Request —
Write out the records below, keeping every line as it is.

Record set —
______________________________
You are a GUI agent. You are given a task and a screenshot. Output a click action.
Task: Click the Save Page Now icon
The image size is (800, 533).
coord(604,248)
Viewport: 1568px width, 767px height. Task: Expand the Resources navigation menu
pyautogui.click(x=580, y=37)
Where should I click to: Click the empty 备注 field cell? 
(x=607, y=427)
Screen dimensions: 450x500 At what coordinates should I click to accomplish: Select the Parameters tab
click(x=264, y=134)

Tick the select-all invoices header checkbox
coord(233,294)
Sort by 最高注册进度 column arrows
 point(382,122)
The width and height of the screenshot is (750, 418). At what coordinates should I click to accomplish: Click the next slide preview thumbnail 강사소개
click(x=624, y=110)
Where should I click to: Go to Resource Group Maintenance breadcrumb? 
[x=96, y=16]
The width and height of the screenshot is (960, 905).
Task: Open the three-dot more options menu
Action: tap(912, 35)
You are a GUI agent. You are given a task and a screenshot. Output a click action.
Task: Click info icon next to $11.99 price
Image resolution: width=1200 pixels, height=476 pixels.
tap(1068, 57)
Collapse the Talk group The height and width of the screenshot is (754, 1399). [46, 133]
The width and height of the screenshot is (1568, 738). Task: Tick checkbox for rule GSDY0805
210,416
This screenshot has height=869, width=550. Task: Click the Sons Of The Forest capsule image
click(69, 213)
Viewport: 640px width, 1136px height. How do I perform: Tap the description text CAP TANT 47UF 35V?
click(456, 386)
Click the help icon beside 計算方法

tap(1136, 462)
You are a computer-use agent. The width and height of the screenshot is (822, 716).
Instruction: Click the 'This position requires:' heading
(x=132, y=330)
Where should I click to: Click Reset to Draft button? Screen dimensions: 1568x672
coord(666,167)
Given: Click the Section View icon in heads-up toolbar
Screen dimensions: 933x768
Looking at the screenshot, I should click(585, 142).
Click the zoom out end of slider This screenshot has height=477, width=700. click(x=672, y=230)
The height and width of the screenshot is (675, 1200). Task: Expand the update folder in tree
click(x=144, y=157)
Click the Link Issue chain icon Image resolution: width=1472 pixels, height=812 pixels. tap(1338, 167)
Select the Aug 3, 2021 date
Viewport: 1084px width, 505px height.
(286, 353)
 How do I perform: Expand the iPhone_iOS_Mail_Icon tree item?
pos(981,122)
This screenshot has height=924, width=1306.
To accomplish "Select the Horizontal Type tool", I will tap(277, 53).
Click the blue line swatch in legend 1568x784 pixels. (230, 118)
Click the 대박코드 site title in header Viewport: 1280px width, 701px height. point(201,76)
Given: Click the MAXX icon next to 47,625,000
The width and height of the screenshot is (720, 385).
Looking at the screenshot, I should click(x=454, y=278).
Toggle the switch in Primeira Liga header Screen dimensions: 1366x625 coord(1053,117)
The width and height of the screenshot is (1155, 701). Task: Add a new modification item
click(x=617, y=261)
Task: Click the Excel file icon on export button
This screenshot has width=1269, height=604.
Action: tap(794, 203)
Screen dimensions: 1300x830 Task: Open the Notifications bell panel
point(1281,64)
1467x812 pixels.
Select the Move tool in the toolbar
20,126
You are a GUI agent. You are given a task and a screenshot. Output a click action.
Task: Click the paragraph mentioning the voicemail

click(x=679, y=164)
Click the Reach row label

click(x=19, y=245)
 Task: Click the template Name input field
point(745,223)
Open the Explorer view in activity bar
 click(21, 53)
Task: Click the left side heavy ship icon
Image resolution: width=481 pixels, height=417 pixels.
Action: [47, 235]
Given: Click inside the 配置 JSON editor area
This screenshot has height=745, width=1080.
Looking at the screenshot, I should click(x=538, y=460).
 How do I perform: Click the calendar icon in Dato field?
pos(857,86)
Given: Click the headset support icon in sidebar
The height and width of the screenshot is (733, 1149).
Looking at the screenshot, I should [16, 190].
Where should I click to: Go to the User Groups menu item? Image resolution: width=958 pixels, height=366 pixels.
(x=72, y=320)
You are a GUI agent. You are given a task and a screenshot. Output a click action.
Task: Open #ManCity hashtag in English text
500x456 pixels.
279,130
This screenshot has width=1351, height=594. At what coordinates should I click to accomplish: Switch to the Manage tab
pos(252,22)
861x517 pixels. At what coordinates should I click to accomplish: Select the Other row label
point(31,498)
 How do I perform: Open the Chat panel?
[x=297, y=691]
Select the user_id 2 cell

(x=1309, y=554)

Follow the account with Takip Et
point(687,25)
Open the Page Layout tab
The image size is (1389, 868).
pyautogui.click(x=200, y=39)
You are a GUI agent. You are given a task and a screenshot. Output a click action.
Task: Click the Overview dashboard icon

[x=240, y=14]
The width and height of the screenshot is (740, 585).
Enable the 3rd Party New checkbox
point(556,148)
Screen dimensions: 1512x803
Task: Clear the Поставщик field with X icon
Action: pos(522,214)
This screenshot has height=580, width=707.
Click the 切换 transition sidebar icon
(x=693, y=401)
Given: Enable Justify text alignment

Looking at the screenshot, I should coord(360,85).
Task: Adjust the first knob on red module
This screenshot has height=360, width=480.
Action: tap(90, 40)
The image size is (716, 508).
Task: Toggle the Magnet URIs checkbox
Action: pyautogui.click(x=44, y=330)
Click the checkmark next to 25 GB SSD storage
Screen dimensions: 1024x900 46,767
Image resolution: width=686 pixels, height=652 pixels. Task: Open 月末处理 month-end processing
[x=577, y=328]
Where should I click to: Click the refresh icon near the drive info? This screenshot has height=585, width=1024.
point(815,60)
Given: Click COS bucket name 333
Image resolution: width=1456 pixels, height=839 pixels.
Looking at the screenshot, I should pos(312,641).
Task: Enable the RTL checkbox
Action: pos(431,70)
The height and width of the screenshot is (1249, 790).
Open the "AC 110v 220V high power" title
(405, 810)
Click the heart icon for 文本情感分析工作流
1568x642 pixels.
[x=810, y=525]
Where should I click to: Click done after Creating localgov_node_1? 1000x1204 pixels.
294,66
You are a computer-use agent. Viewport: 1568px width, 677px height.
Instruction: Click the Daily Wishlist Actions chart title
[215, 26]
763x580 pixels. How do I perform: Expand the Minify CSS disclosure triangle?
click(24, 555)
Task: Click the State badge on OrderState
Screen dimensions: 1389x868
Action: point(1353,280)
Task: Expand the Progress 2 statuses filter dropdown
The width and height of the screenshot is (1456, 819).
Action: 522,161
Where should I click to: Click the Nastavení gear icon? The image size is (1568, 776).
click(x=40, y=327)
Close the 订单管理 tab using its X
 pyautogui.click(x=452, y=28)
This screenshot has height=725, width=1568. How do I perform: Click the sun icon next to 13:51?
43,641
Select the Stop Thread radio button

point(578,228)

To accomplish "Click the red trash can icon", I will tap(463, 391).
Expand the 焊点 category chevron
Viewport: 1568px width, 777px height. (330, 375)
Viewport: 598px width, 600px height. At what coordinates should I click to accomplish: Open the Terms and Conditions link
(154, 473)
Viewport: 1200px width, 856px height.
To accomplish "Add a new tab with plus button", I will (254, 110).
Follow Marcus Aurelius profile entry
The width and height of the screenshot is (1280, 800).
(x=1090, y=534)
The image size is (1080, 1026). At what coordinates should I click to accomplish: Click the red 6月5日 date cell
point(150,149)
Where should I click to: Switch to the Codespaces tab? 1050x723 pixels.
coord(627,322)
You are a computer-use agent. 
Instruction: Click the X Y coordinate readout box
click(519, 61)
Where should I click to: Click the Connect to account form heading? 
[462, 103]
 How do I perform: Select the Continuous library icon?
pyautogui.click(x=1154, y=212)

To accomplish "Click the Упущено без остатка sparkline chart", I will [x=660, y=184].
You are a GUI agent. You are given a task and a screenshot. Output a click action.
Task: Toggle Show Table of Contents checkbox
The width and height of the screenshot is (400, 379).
______________________________
Task result —
You are a GUI agent. You are given a task and a screenshot. Output a click action.
Task: Click the Save Page Now icon
The image size is (800, 533).
coord(604,248)
Viewport: 1568px width, 767px height. Task: Expand the Resources navigation menu
pyautogui.click(x=580, y=37)
Where should I click to: Click the empty 备注 field cell? 
(x=607, y=427)
Screen dimensions: 450x500 At what coordinates should I click to accomplish: Select the Parameters tab
click(x=264, y=134)

Tick the select-all invoices header checkbox
coord(233,294)
Sort by 最高注册进度 column arrows
 point(382,122)
The width and height of the screenshot is (750, 418). At what coordinates should I click to accomplish: Click the next slide preview thumbnail 강사소개
click(x=624, y=110)
Where should I click to: Go to Resource Group Maintenance breadcrumb? 
[x=96, y=16]
The width and height of the screenshot is (960, 905).
Task: Open the three-dot more options menu
Action: tap(912, 35)
You are a GUI agent. You are given a task and a screenshot. Output a click action.
Task: Click info icon next to $11.99 price
Image resolution: width=1200 pixels, height=476 pixels.
tap(1068, 57)
Collapse the Talk group The height and width of the screenshot is (754, 1399). [46, 133]
The width and height of the screenshot is (1568, 738). Task: Tick checkbox for rule GSDY0805
210,416
This screenshot has height=869, width=550. Task: Click the Sons Of The Forest capsule image
click(69, 213)
Viewport: 640px width, 1136px height. How do I perform: Tap the description text CAP TANT 47UF 35V?
click(456, 386)
Click the help icon beside 計算方法

tap(1136, 462)
You are a computer-use agent. The width and height of the screenshot is (822, 716).
Instruction: Click the 'This position requires:' heading
(x=132, y=330)
Where should I click to: Click Reset to Draft button? Screen dimensions: 1568x672
coord(666,167)
Given: Click the Section View icon in heads-up toolbar
Screen dimensions: 933x768
Looking at the screenshot, I should click(585, 142).
Click the zoom out end of slider This screenshot has height=477, width=700. click(x=672, y=230)
The height and width of the screenshot is (675, 1200). Task: Expand the update folder in tree
click(x=144, y=157)
Click the Link Issue chain icon Image resolution: width=1472 pixels, height=812 pixels. tap(1338, 167)
Select the Aug 3, 2021 date
Viewport: 1084px width, 505px height.
(286, 353)
 How do I perform: Expand the iPhone_iOS_Mail_Icon tree item?
pos(981,122)
This screenshot has height=924, width=1306.
To accomplish "Select the Horizontal Type tool", I will tap(277, 53).
Click the blue line swatch in legend 1568x784 pixels. (230, 118)
Click the 대박코드 site title in header Viewport: 1280px width, 701px height. point(201,76)
Given: Click the MAXX icon next to 47,625,000
The width and height of the screenshot is (720, 385).
Looking at the screenshot, I should click(x=454, y=278).
Toggle the switch in Primeira Liga header Screen dimensions: 1366x625 coord(1053,117)
The width and height of the screenshot is (1155, 701). Task: Add a new modification item
click(x=617, y=261)
Task: Click the Excel file icon on export button
This screenshot has width=1269, height=604.
Action: tap(794, 203)
Screen dimensions: 1300x830 Task: Open the Notifications bell panel
point(1281,64)
1467x812 pixels.
Select the Move tool in the toolbar
20,126
You are a GUI agent. You are given a task and a screenshot. Output a click action.
Task: Click the paragraph mentioning the voicemail

click(x=679, y=164)
Click the Reach row label

click(x=19, y=245)
 Task: Click the template Name input field
point(745,223)
Open the Explorer view in activity bar
 click(21, 53)
Task: Click the left side heavy ship icon
Image resolution: width=481 pixels, height=417 pixels.
Action: [47, 235]
Given: Click inside the 配置 JSON editor area
This screenshot has height=745, width=1080.
Looking at the screenshot, I should click(x=538, y=460).
 How do I perform: Click the calendar icon in Dato field?
pos(857,86)
Given: Click the headset support icon in sidebar
The height and width of the screenshot is (733, 1149).
Looking at the screenshot, I should [16, 190].
Where should I click to: Go to the User Groups menu item? Image resolution: width=958 pixels, height=366 pixels.
(x=72, y=320)
You are a GUI agent. You are given a task and a screenshot. Output a click action.
Task: Open #ManCity hashtag in English text
500x456 pixels.
279,130
This screenshot has width=1351, height=594. At what coordinates should I click to accomplish: Switch to the Manage tab
pos(252,22)
861x517 pixels. At what coordinates should I click to accomplish: Select the Other row label
point(31,498)
 How do I perform: Open the Chat panel?
[x=297, y=691]
Select the user_id 2 cell

(x=1309, y=554)

Follow the account with Takip Et
point(687,25)
Open the Page Layout tab
The image size is (1389, 868).
pyautogui.click(x=200, y=39)
You are a GUI agent. You are given a task and a screenshot. Output a click action.
Task: Click the Overview dashboard icon

[x=240, y=14]
The width and height of the screenshot is (740, 585).
Enable the 3rd Party New checkbox
point(556,148)
Screen dimensions: 1512x803
Task: Clear the Поставщик field with X icon
Action: pos(522,214)
This screenshot has height=580, width=707.
Click the 切换 transition sidebar icon
(x=693, y=401)
Given: Enable Justify text alignment

Looking at the screenshot, I should coord(360,85).
Task: Adjust the first knob on red module
This screenshot has height=360, width=480.
Action: tap(90, 40)
The image size is (716, 508).
Task: Toggle the Magnet URIs checkbox
Action: pyautogui.click(x=44, y=330)
Click the checkmark next to 25 GB SSD storage
Screen dimensions: 1024x900 46,767
Image resolution: width=686 pixels, height=652 pixels. Task: Open 月末处理 month-end processing
[x=577, y=328]
Where should I click to: Click the refresh icon near the drive info? This screenshot has height=585, width=1024.
point(815,60)
Given: Click COS bucket name 333
Image resolution: width=1456 pixels, height=839 pixels.
Looking at the screenshot, I should pos(312,641).
Task: Enable the RTL checkbox
Action: pos(431,70)
The height and width of the screenshot is (1249, 790).
Open the "AC 110v 220V high power" title
(405, 810)
Click the heart icon for 文本情感分析工作流
1568x642 pixels.
[x=810, y=525]
Where should I click to: Click done after Creating localgov_node_1? 1000x1204 pixels.
294,66
You are a computer-use agent. Viewport: 1568px width, 677px height.
Instruction: Click the Daily Wishlist Actions chart title
[215, 26]
763x580 pixels. How do I perform: Expand the Minify CSS disclosure triangle?
click(24, 555)
Task: Click the State badge on OrderState
Screen dimensions: 1389x868
Action: point(1353,280)
Task: Expand the Progress 2 statuses filter dropdown
The width and height of the screenshot is (1456, 819).
Action: 522,161
Where should I click to: Click the Nastavení gear icon? The image size is (1568, 776).
click(x=40, y=327)
Close the 订单管理 tab using its X
 pyautogui.click(x=452, y=28)
This screenshot has height=725, width=1568. How do I perform: Click the sun icon next to 13:51?
43,641
Select the Stop Thread radio button

point(578,228)

To accomplish "Click the red trash can icon", I will tap(463, 391).
Expand the 焊点 category chevron
Viewport: 1568px width, 777px height. (330, 375)
Viewport: 598px width, 600px height. At what coordinates should I click to accomplish: Open the Terms and Conditions link
(154, 473)
Viewport: 1200px width, 856px height.
To accomplish "Add a new tab with plus button", I will (254, 110).
Follow Marcus Aurelius profile entry
The width and height of the screenshot is (1280, 800).
(x=1090, y=534)
The image size is (1080, 1026). At what coordinates should I click to accomplish: Click the red 6月5日 date cell
point(150,149)
Where should I click to: Switch to the Codespaces tab? 1050x723 pixels.
coord(627,322)
You are a computer-use agent. 
Instruction: Click the X Y coordinate readout box
click(519, 61)
Where should I click to: Click the Connect to account form heading? 
[462, 103]
 How do I perform: Select the Continuous library icon?
pyautogui.click(x=1154, y=212)

To accomplish "Click the Упущено без остатка sparkline chart", I will [x=660, y=184].
You are a GUI agent. You are given a task and a screenshot. Output a click action.
Task: Toggle Show Table of Contents checkbox
The width and height of the screenshot is (400, 379).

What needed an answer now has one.